▶ _STATED PROBLEM_
List each line of the material below that contains the string "pixels". Matches must agree in case, and each matching line should be reproduced in full.

▶ _INFORMATION GIVEN_
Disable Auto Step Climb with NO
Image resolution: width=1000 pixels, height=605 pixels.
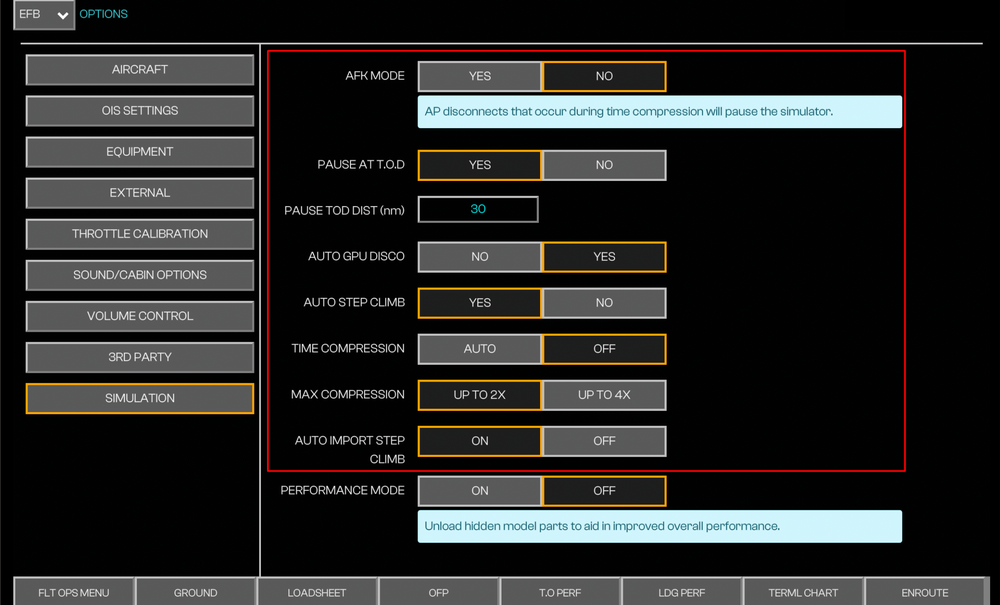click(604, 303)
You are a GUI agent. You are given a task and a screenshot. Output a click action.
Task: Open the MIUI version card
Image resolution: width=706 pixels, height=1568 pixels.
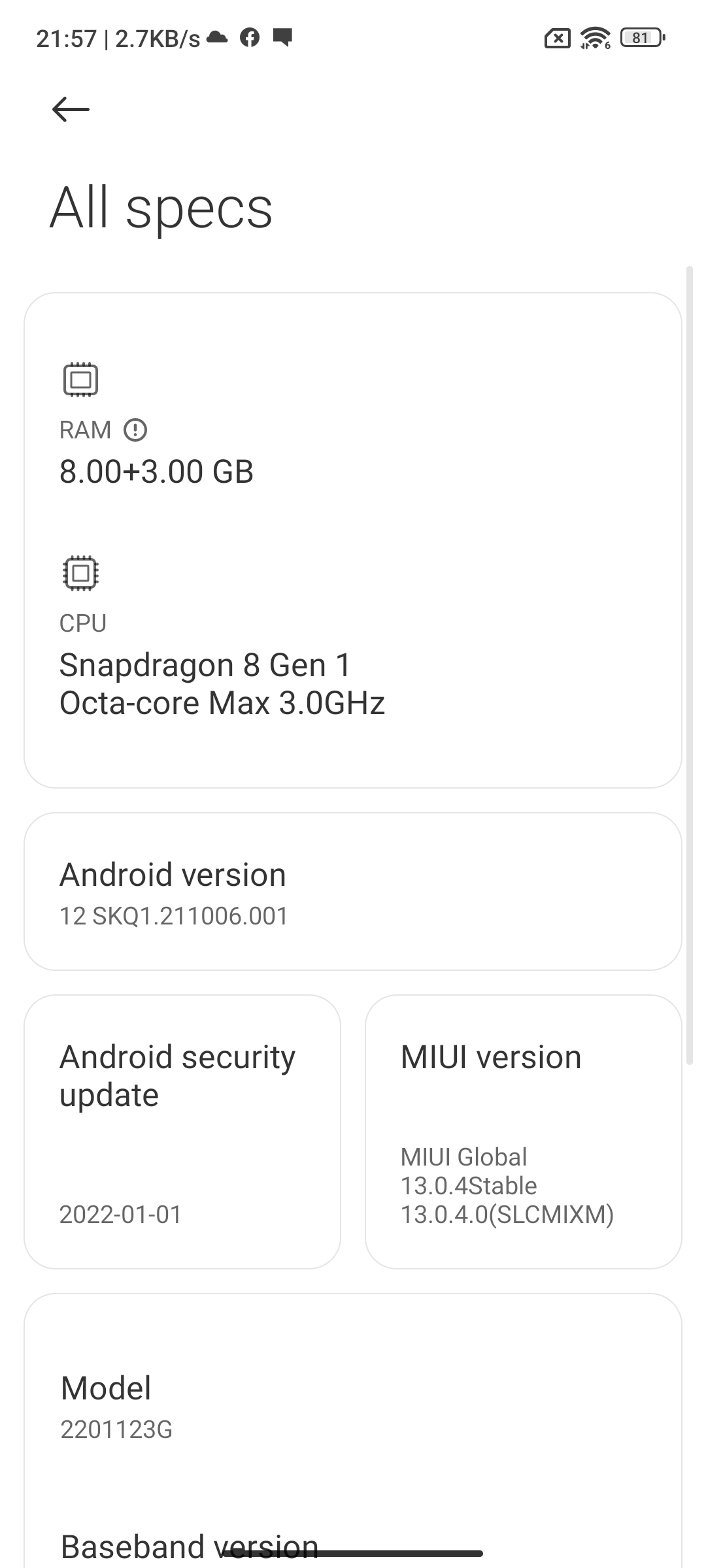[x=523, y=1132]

...

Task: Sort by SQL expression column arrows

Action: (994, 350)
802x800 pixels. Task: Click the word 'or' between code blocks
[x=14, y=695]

▶ _CORRECT ANSWER_
Image resolution: width=1000 pixels, height=605 pixels.
Image resolution: width=706 pixels, height=1568 pixels.
802x800 pixels. Task: Click the word 'or' between code blocks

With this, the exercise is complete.